#### [Data listing]
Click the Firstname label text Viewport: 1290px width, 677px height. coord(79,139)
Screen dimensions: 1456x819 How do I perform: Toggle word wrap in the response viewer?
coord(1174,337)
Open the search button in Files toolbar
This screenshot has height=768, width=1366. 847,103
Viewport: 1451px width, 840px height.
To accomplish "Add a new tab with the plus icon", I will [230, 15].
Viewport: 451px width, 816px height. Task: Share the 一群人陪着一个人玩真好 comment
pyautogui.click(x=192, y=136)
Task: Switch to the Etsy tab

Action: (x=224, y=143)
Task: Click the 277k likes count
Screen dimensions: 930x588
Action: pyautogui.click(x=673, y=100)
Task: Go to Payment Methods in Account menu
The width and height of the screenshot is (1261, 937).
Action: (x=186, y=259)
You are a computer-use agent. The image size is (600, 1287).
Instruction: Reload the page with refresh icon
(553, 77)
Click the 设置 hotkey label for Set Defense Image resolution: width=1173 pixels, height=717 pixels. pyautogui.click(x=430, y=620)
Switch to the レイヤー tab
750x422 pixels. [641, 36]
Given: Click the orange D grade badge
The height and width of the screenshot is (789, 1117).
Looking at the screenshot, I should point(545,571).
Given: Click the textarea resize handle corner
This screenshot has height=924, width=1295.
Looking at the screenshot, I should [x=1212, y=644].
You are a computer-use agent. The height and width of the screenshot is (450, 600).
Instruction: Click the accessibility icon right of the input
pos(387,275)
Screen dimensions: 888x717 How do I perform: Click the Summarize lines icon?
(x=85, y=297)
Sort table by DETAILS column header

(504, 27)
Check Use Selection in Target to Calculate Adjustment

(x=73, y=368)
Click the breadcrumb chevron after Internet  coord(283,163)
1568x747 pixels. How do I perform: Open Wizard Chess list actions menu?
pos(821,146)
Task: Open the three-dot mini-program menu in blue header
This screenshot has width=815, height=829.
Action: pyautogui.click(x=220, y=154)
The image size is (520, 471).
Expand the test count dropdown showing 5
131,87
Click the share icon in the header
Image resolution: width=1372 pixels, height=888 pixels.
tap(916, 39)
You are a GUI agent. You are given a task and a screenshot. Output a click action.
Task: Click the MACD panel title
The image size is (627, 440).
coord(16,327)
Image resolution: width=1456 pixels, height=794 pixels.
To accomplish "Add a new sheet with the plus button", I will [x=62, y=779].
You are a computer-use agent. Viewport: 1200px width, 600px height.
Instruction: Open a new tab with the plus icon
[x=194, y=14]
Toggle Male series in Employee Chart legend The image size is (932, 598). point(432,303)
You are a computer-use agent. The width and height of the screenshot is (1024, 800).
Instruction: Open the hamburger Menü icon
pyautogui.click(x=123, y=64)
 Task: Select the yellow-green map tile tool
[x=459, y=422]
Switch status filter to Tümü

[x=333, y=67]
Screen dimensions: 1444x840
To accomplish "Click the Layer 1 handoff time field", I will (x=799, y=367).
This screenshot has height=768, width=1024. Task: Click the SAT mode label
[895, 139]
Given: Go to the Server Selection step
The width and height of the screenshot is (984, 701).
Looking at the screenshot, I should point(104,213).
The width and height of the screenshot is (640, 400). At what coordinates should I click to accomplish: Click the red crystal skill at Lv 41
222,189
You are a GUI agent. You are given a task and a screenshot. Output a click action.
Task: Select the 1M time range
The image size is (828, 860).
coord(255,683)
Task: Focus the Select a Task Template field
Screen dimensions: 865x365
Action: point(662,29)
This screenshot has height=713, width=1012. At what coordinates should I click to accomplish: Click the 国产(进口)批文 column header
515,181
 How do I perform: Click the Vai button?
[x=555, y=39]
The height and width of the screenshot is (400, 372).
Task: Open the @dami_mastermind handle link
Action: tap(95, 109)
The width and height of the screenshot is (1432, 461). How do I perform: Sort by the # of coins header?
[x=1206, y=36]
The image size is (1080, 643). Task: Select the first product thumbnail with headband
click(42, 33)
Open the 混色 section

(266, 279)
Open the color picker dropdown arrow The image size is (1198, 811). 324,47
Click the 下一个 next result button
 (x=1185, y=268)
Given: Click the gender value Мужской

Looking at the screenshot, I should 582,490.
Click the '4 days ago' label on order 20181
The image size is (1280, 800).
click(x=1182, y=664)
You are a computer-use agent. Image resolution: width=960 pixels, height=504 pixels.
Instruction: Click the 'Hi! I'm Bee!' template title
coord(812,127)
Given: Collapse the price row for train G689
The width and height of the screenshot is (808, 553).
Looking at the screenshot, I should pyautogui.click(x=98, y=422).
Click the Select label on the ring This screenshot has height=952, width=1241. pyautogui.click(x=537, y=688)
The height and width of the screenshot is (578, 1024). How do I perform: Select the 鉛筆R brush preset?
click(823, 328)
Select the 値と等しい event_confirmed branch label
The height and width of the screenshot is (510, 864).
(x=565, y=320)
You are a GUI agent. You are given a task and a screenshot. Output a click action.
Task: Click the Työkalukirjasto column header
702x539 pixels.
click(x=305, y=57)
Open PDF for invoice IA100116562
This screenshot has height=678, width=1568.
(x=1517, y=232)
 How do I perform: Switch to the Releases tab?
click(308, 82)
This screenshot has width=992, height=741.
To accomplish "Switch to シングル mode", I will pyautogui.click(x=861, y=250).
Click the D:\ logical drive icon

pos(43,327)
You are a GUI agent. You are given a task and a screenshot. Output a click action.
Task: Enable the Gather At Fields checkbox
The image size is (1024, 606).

#### [Exercise]
Retype each record in full, please.

#### [Your solution]
Click the Firstname label text Viewport: 1290px width, 677px height. coord(79,139)
Screen dimensions: 1456x819 How do I perform: Toggle word wrap in the response viewer?
coord(1174,337)
Open the search button in Files toolbar
This screenshot has height=768, width=1366. 847,103
Viewport: 1451px width, 840px height.
To accomplish "Add a new tab with the plus icon", I will [230, 15].
Viewport: 451px width, 816px height. Task: Share the 一群人陪着一个人玩真好 comment
pyautogui.click(x=192, y=136)
Task: Switch to the Etsy tab

Action: (x=224, y=143)
Task: Click the 277k likes count
Screen dimensions: 930x588
Action: pyautogui.click(x=673, y=100)
Task: Go to Payment Methods in Account menu
The width and height of the screenshot is (1261, 937).
Action: (x=186, y=259)
You are a computer-use agent. The image size is (600, 1287).
Instruction: Reload the page with refresh icon
(553, 77)
Click the 设置 hotkey label for Set Defense Image resolution: width=1173 pixels, height=717 pixels. pyautogui.click(x=430, y=620)
Switch to the レイヤー tab
750x422 pixels. [641, 36]
Given: Click the orange D grade badge
The height and width of the screenshot is (789, 1117).
Looking at the screenshot, I should point(545,571).
Given: Click the textarea resize handle corner
This screenshot has height=924, width=1295.
Looking at the screenshot, I should [x=1212, y=644].
You are a computer-use agent. The height and width of the screenshot is (450, 600).
Instruction: Click the accessibility icon right of the input
pos(387,275)
Screen dimensions: 888x717 How do I perform: Click the Summarize lines icon?
(x=85, y=297)
Sort table by DETAILS column header

(504, 27)
Check Use Selection in Target to Calculate Adjustment

(x=73, y=368)
Click the breadcrumb chevron after Internet  coord(283,163)
1568x747 pixels. How do I perform: Open Wizard Chess list actions menu?
pos(821,146)
Task: Open the three-dot mini-program menu in blue header
This screenshot has width=815, height=829.
Action: pyautogui.click(x=220, y=154)
The image size is (520, 471).
Expand the test count dropdown showing 5
131,87
Click the share icon in the header
Image resolution: width=1372 pixels, height=888 pixels.
tap(916, 39)
You are a GUI agent. You are given a task and a screenshot. Output a click action.
Task: Click the MACD panel title
The image size is (627, 440).
coord(16,327)
Image resolution: width=1456 pixels, height=794 pixels.
To accomplish "Add a new sheet with the plus button", I will [x=62, y=779].
You are a computer-use agent. Viewport: 1200px width, 600px height.
Instruction: Open a new tab with the plus icon
[x=194, y=14]
Toggle Male series in Employee Chart legend The image size is (932, 598). point(432,303)
You are a computer-use agent. The width and height of the screenshot is (1024, 800).
Instruction: Open the hamburger Menü icon
pyautogui.click(x=123, y=64)
 Task: Select the yellow-green map tile tool
[x=459, y=422]
Switch status filter to Tümü

[x=333, y=67]
Screen dimensions: 1444x840
To accomplish "Click the Layer 1 handoff time field", I will (x=799, y=367).
This screenshot has height=768, width=1024. Task: Click the SAT mode label
[895, 139]
Given: Go to the Server Selection step
The width and height of the screenshot is (984, 701).
Looking at the screenshot, I should point(104,213).
The width and height of the screenshot is (640, 400). At what coordinates should I click to accomplish: Click the red crystal skill at Lv 41
222,189
You are a GUI agent. You are given a task and a screenshot. Output a click action.
Task: Select the 1M time range
The image size is (828, 860).
coord(255,683)
Task: Focus the Select a Task Template field
Screen dimensions: 865x365
Action: point(662,29)
This screenshot has height=713, width=1012. At what coordinates should I click to accomplish: Click the 国产(进口)批文 column header
515,181
 How do I perform: Click the Vai button?
[x=555, y=39]
The height and width of the screenshot is (400, 372).
Task: Open the @dami_mastermind handle link
Action: tap(95, 109)
The width and height of the screenshot is (1432, 461). How do I perform: Sort by the # of coins header?
[x=1206, y=36]
The image size is (1080, 643). Task: Select the first product thumbnail with headband
click(42, 33)
Open the 混色 section

(266, 279)
Open the color picker dropdown arrow The image size is (1198, 811). 324,47
Click the 下一个 next result button
 (x=1185, y=268)
Given: Click the gender value Мужской

Looking at the screenshot, I should 582,490.
Click the '4 days ago' label on order 20181
The image size is (1280, 800).
click(x=1182, y=664)
You are a computer-use agent. Image resolution: width=960 pixels, height=504 pixels.
Instruction: Click the 'Hi! I'm Bee!' template title
coord(812,127)
Given: Collapse the price row for train G689
The width and height of the screenshot is (808, 553).
Looking at the screenshot, I should pyautogui.click(x=98, y=422).
Click the Select label on the ring This screenshot has height=952, width=1241. pyautogui.click(x=537, y=688)
The height and width of the screenshot is (578, 1024). How do I perform: Select the 鉛筆R brush preset?
click(823, 328)
Select the 値と等しい event_confirmed branch label
The height and width of the screenshot is (510, 864).
(x=565, y=320)
You are a GUI agent. You are given a task and a screenshot. Output a click action.
Task: Click the Työkalukirjasto column header
702x539 pixels.
click(x=305, y=57)
Open PDF for invoice IA100116562
This screenshot has height=678, width=1568.
(x=1517, y=232)
 How do I perform: Switch to the Releases tab?
click(308, 82)
This screenshot has width=992, height=741.
To accomplish "Switch to シングル mode", I will pyautogui.click(x=861, y=250).
Click the D:\ logical drive icon

pos(43,327)
You are a GUI agent. You are given a task and a screenshot. Output a click action.
Task: Enable the Gather At Fields checkbox
The image size is (1024, 606).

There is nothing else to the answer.